Currently, survival prediction scales typically consist of clinical symptoms and signs assessment, laboratory data, and clinician's estimates. Obtaining laboratory measurements from patients with end-stage illness can add to their suffering and therefore, is not universally performed in hospice settings. In addition, HRV measurements are not affected by variability associated with the clinical experience levels of physicians and physician-patient relationship [15]. Hence, there is a clear advantage for the use HRV measurements as a simple, non-invasive, and objective tool for survival prediction in hospice patients with advanced cancer.

Regarding the accuracy of the prediction, Chuang’s Cancer Prognostic Score (CPS), based on eight clinical factors [19] reported an accuracy of 72% and 66% in initial (356 patients) and test set (184 patients), respectively, in predicting survival of less than one week. The accuracy of survival prediction of one week or less in our prediction model, based on only two factors, was 71% and was similar to those obtained by CPS. Thus, our simple prediction model was able to provide comparable levels of accuracy in 7-day survival but without the need for obtaining laboratory measurements.

Furthermore, most existing prediction scales use longer prediction periods than ours. For example, the Palliative Prognostic Index (PPI) is designed for predicting survival in either 3 or 6 weeks [20] and Palliative Prognostic Score Scale (PaP) was developed for 30-day survival prediction [21]. Nevertheless, about one-fifth of our patients did not survive beyond one week. A retrospective descriptive study on 127162 patients in 21 hospice programs across seven states in the United States found that hospice stays of 7 days or less had increased from 26% in 1994 to 34% in 1999 with a median stay decreased from 26 days to 15 days [22]. Similarly, a cohort study using mortality database and claims database in Taiwan found that one-third to a quarter of cancer decedents died within 7 days of hospice enrollment [23]. Therefore, patients with survival of 7 days or less represent a considerable proportion of hospice patients. When a short survival is expected, the goals and plans of management need to be adjusted accordingly. A systematic review of the preferences for place of care and death among patients with advanced cancer revealed that over half of them preferred home care at the end of life [24]. Arrangement of home death in a timely manner is particularly challenging for hospice teams if survival time is short. Therefore, there is a need for tools developed specifically for predicting short hospice stays in order to provide the best end-of-life care to the more severely ill patients.
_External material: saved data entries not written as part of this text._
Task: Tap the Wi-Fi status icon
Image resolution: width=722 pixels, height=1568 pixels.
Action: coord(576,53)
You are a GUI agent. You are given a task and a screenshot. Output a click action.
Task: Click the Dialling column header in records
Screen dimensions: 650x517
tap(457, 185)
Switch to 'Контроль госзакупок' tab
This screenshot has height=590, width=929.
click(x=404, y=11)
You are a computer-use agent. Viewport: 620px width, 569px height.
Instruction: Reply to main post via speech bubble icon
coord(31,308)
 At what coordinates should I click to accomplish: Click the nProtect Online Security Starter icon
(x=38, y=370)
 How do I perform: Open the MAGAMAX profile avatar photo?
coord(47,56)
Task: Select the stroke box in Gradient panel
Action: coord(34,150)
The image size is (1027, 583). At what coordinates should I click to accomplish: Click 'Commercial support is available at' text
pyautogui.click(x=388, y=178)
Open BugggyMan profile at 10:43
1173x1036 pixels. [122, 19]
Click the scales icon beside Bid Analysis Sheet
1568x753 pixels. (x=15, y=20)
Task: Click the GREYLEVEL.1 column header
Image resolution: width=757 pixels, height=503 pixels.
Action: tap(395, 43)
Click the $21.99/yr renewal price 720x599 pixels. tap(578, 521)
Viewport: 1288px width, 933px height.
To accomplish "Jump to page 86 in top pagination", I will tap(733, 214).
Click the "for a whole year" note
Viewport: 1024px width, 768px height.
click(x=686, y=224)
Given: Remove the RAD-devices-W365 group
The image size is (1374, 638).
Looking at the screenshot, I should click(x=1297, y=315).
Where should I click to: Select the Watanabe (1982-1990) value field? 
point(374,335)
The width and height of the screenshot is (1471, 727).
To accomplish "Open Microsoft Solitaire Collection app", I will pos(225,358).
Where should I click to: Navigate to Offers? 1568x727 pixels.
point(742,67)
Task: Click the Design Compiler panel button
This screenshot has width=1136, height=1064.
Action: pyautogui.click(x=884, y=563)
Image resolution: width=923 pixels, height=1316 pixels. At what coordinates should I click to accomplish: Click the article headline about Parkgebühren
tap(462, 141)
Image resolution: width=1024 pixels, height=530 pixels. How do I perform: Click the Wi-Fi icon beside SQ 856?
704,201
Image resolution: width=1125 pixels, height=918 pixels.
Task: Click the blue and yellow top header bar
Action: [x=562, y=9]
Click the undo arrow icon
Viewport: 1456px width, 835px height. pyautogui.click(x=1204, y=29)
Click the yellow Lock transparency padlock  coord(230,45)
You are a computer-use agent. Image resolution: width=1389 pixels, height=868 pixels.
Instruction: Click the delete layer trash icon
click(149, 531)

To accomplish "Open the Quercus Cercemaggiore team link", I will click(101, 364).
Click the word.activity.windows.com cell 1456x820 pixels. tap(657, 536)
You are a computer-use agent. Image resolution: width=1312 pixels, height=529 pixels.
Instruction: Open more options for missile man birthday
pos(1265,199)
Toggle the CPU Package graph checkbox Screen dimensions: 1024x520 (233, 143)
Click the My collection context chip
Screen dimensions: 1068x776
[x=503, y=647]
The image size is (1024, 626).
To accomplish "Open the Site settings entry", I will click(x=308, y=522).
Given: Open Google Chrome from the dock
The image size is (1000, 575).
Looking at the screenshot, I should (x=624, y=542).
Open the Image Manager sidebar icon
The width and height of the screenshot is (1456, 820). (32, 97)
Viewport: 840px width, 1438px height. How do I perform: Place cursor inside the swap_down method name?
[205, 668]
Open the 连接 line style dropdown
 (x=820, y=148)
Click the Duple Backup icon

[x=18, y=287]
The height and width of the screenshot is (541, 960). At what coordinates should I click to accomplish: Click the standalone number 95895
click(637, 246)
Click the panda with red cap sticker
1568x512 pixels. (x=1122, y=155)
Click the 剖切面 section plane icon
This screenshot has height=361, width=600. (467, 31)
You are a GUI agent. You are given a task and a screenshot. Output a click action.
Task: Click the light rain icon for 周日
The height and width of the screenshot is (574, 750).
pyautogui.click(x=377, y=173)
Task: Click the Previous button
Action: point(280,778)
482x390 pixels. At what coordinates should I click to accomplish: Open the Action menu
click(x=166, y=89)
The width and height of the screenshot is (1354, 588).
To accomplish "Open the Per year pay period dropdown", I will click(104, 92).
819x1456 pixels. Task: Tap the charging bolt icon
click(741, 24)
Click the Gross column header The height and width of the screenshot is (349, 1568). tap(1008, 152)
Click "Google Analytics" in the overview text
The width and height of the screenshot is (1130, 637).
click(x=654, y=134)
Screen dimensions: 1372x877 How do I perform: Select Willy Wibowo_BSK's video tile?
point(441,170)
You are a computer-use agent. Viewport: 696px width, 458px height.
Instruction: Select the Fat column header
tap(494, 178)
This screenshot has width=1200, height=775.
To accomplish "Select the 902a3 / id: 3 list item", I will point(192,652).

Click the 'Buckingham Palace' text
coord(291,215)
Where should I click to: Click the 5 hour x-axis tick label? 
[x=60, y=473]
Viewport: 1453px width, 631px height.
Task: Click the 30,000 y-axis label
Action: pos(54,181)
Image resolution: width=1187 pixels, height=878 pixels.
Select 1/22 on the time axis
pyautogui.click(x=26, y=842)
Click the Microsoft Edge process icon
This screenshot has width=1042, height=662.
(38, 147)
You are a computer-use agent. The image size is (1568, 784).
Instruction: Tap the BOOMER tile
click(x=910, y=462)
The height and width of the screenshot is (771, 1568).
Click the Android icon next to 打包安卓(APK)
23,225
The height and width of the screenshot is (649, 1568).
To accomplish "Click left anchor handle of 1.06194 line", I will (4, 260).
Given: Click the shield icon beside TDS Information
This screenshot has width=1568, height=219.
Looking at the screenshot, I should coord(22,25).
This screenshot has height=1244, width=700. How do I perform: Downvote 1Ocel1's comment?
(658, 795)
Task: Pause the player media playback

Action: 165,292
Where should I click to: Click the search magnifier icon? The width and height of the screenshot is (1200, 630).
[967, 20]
This study has limitations that are important to note. First, our prediction model might not be applicable for patients with malignant lung cancer or cancers with lung metastasis. HRV is strongly influenced by breathing patterns and are likely to be altered in patients with chest-involved cancers including breast cancer, lung cancer, and cancers with lung metastasis. Therefore, we excluded patients with those conditions in this study. In addition, the interpretation of HRV data in patients with cardiac arrhythmia or after major cardiac surgery is often difficult, which limited the application of HRV in survival prediction in these individuals.

Conclusions

The present study demonstrated the association between lnHPF at hospice admission and 7-day survival in patients with non-lung cancers. HRV might be used as a non-invasive and objective tool by clinicians to improve 7-day survival prediction for hospice patients with non-lung cancers.

Funding Statement

This study was supported by grants from the Buddhist Dalin Tzu Chi General Hospital (Project No. DTCRD96-18, DTCRD99(2)-I-04) and no additional external funding was received for this study. The funders had no role in study design, data collection and analysis, decision to publish, or preparation of the manuscript.